[Extracted data entries]
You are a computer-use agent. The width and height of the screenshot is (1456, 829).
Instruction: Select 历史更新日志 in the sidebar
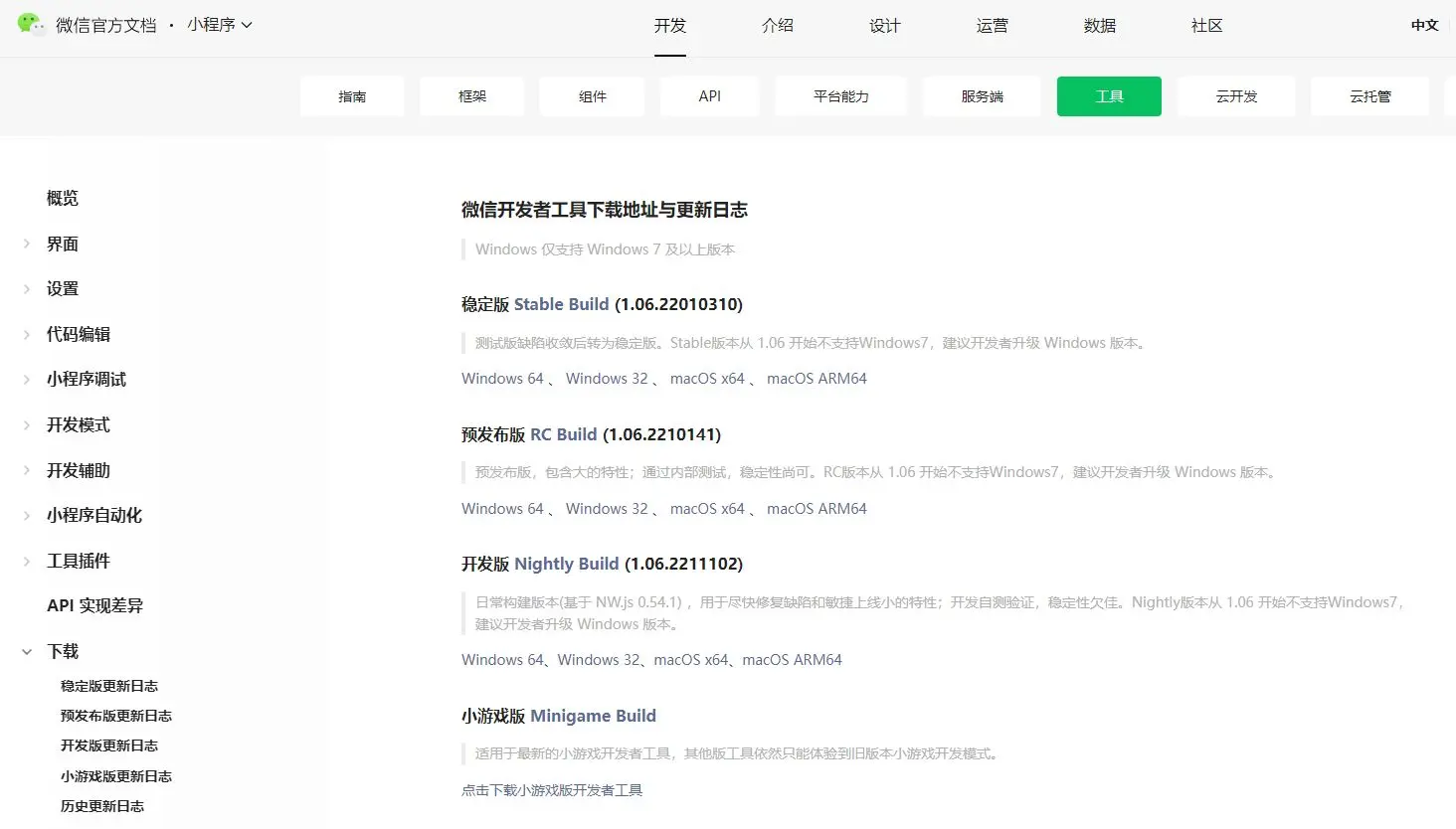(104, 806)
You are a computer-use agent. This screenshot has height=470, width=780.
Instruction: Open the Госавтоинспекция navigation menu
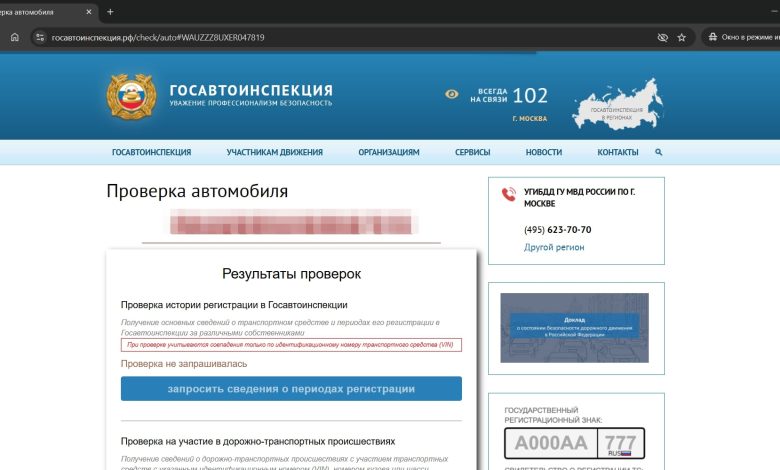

## DIRECTIONS
Report only the number of lines in the records that include the word "agent".

## SOLVED EXERCISE
2